Editorial | Notícia

Editorial JC: Inclusão como dever da Justiça

Novo Defensor Público de Pernambuco reafirma o dever do Estado na proteção dos cidadãos vulneráveis que mais precisam de atenção e cuidado

Por JC Publicado em 05/06/2026 às 0:00 | Atualizado em 05/06/2026 às 6:52

Clique aqui e escute a matéria

Para que o direito à defesa e à realização desse direito não seja exclusivamente vinculado à capacidade financeira dos que podem pagar por serviços nem sempre ao alcance de todos, existe a Defensoria Pública. Definida pela Constituição como instituição essencial enquanto instrumento da democracia, visando “a orientação jurídica, a promoção dos direitos humanos e a defesa, em todos os graus, judicial e extrajudicial, dos direitos individuais e coletivos, de forma integral e gratuita, aos necessitados”, cabe ao exercício da Defensoria Pública, com autonomia, cumprir o desígnio da lei e garantir o fortalecimento das bases do Estado Democrático de Direito. Para tanto, deve não apenas olhar para a porção excluída da população, mas realçar a proteção da cidadania, cujo fundamento parte do princípio da igualdade de condições para o usufruto dos direitos humanos e do acesso à justiça.

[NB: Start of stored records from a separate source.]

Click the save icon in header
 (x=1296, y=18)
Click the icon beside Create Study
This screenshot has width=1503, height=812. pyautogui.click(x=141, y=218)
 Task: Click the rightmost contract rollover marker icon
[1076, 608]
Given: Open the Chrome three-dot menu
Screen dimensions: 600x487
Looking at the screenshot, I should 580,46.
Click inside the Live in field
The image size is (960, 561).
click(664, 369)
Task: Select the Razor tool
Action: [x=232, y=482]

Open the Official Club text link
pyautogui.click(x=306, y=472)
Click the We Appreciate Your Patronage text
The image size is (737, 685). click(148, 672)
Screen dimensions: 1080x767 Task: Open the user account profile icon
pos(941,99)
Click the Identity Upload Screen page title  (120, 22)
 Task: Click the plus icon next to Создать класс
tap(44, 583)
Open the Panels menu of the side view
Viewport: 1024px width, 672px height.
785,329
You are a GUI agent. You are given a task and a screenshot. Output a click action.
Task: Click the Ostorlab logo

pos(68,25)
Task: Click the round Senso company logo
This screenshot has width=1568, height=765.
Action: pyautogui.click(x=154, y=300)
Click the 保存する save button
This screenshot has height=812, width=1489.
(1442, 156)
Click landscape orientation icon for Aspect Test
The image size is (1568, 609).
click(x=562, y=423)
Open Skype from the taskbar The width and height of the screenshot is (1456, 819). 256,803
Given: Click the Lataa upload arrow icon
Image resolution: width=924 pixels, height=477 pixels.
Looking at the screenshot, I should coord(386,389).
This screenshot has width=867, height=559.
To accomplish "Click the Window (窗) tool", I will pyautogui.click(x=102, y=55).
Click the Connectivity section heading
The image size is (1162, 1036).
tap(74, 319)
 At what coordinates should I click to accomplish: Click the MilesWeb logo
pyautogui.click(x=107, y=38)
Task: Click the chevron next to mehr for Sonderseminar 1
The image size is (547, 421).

Não por acaso, a atuação da Defensoria se relaciona com a observação da desigualdade a que se submetem pessoas vulnerabilizadas, como crianças, idosos, mães solo e pessoas com deficiência. E sua atuação é primordial para a garantia de participação igualitária e sem preconceitos nos sistemas de educação e saúde, por exemplo. Outro conceito-chave para a Defensoria Pública é a acessibilidade, em variados campos de atividades e vigência de direitos, da mobilidade à inclusão digital. Trata-se, portanto, de um ramo indispensável do Poder Judiciário, na construção de um país mais justo – e de uma sociedade menos excludente.

Com a experiência de duas décadas de trabalho na instituição, especialmente no interior, Clodoaldo Battista assumiu o comando da Defensoria Pública de Pernambuco, tendo como balizas esses preceitos. O novo defensor público visitou o Jornal do Commercio, deixando a mensagem de que dá continuidade à trajetória em prol da inclusão na Justiça pernambucana.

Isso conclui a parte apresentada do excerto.